On a Monday night, the streets of Linlithgow were quiet. I drove out of the town centre and eventually found Meeko’s door. There was no answer and no neighbours around who might be able to shed light on her whereabouts. Next stop was the corner shop she was known to frequent: an outlet for alcohol where age was regarded as a social construct and nothing to do with what was on your actual birth certificate.
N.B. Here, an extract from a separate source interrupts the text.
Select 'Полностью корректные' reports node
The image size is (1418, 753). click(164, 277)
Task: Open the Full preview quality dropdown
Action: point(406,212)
‘Meeko’s barred.’ The proprietor was quite adamant about that. ‘She’s not getting back in until she starts paying for the stuff she takes.’ It seemed a not unreasonable position for a shopkeeper to take.
His wife, dressed in brightly patterned salwar kameez, was sitting on a stool in a corner behind the counter, watching a portable TV. ‘Last time she stole from us we called the polis and the next night our big window got broken,’ she called over her shoulder, eyes fixed to the screen. ‘What are you wanting her for? Is she in trouble again? Good. Maybe if you got her locked up, we’d get some peace around here.’